6.08.2021

June 8, 2021

I talked to my friend, yesterday, about our Corpsatomic Project. We haven't done anything on it this year yet. I had planned on talking to her for half an hour, but we ended up going for an hour and a half. I think I like the process, of slowly coming up with an interesting idea by just opening the conversation with -- what's been going on with you lately? What's interesting you lately?  

My friend is a talented artist. She's been able to draw ever since I can remember. She has a good eye. She cares particularly about style and beauty. She got into a prestigious art school for college. But she's been ambivalent about it. Yesterday she said, "Something to the tune of: I’m really good at this, but I don’t love to do it all the time, and doing it for money seems even worse." She described art as "kinda like my best chore." 

I've felt ambient frustration about her ambivalence in the past. For me and writing, I've been working hard to eek every little last bit of talent out of me. To swing in so naturally gifted and not make a go of it seemed crazy. But of course, being good at it and liking to do it aren't always the same thing. In school, it seemed like the big push was talent and maybe work ethic, but in the arts -- or probably any field, actually -- it seems like the most important thing might be wanting to do that thing a lot.
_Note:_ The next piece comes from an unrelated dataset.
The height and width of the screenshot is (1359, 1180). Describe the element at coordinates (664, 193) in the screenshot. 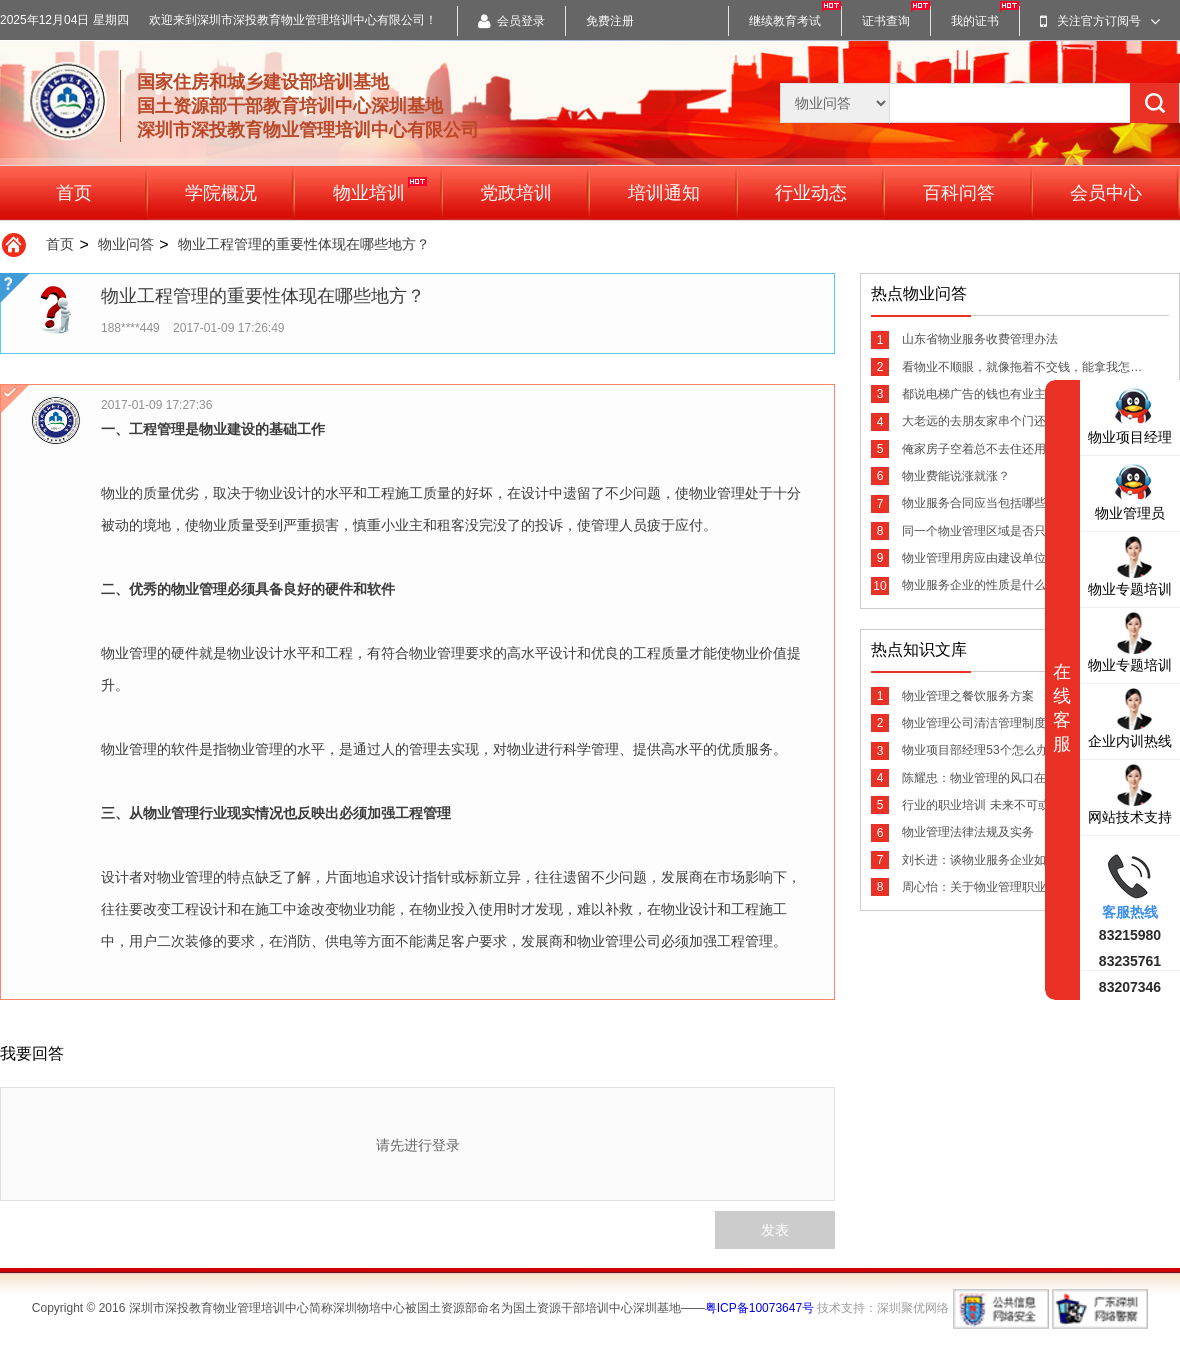

I see `培训通知` at that location.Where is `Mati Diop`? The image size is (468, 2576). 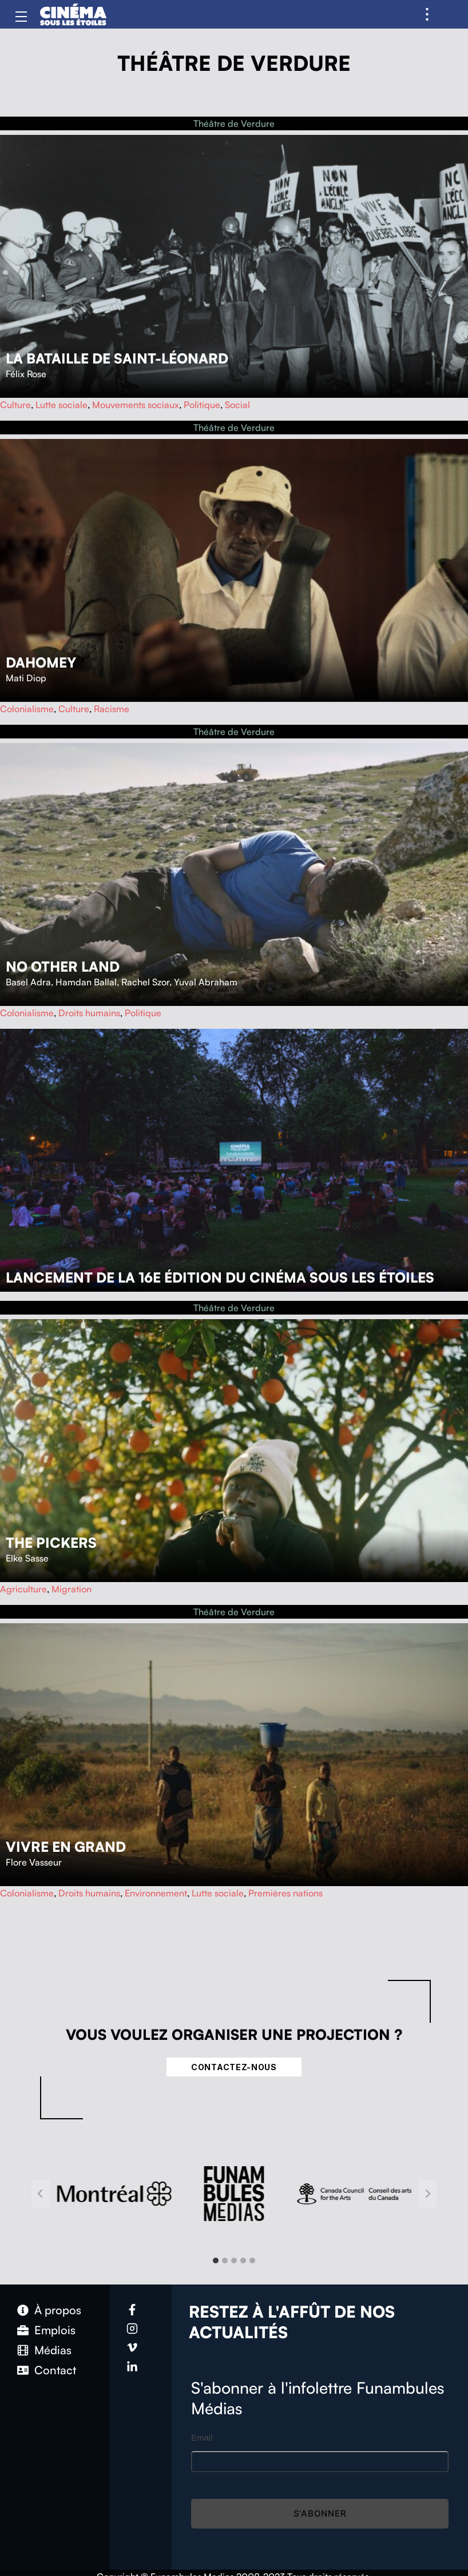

Being willing and motivated to work on it all the time. I don't think that's even work ethic; work ethic is more like getting yourself to do something whether you want to or not. This is more like doing a cannonball into the subject area. Swimming around in it whether you're talented or not, lazy or not, a perfectionist or not, even ambitious or not. I'm not sure what that trait would be called or how you could look out for it.